Aim of the task
Set out every line of the items below as a numbered list, skipping blank lines and leaving out the pictures.

The records

·····

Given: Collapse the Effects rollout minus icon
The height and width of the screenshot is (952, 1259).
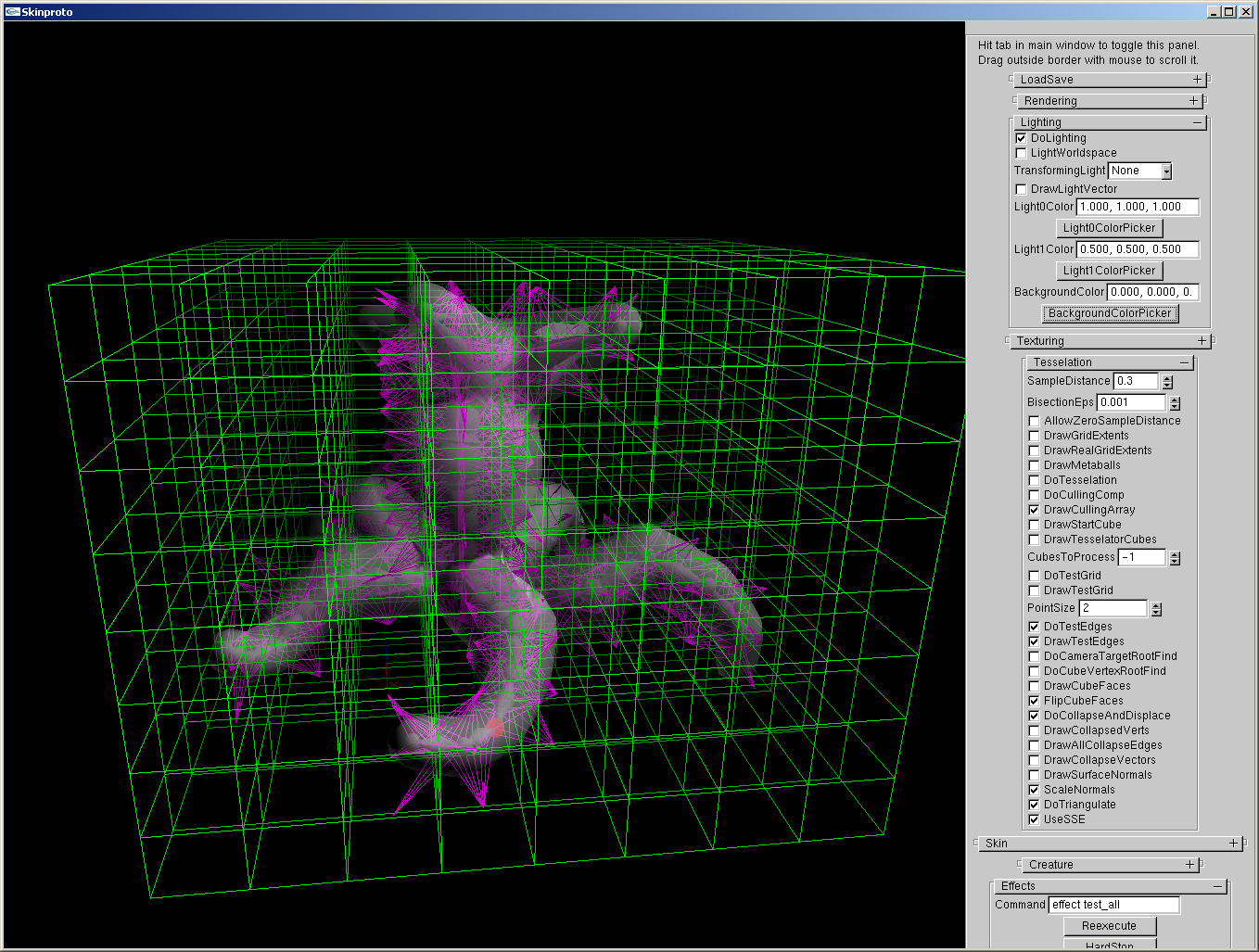Looking at the screenshot, I should 1218,886.
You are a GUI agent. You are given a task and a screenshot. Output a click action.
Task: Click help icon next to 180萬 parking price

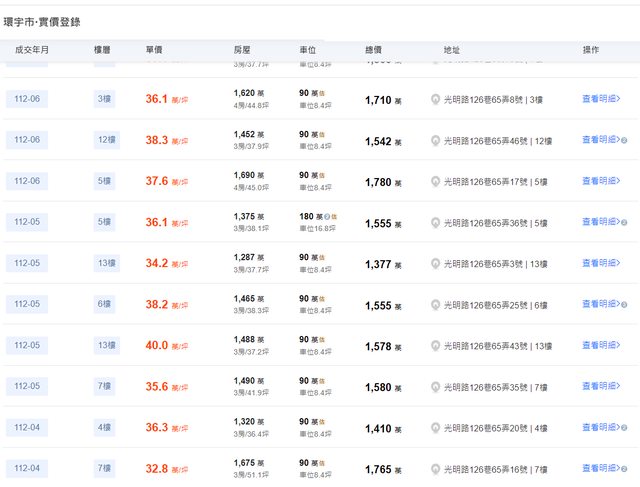click(x=323, y=216)
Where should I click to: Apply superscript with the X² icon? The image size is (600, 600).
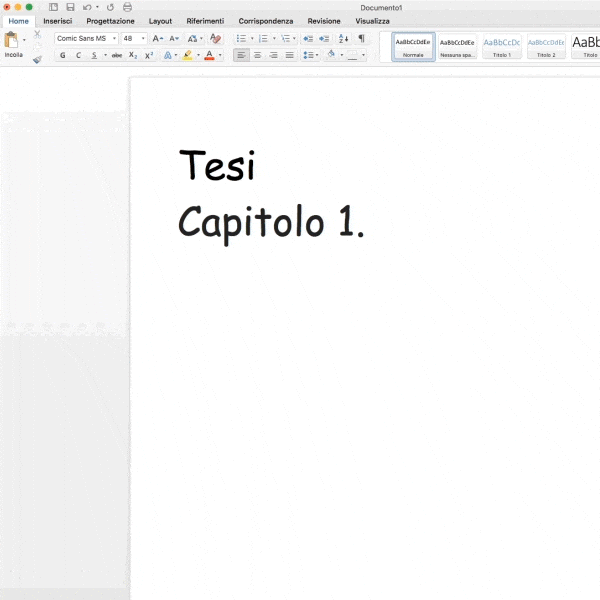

·····

Answer to the task
1. Given: Collapse the Effects rollout minus icon
2. The height and width of the screenshot is (952, 1259).
3. Looking at the screenshot, I should 1218,886.
4. You are a GUI agent. You are given a task and a screenshot. Output a click action.
5. Task: Click help icon next to 180萬 parking price
6. click(x=323, y=216)
7. Where should I click to: Apply superscript with the X² icon? The image size is (600, 600).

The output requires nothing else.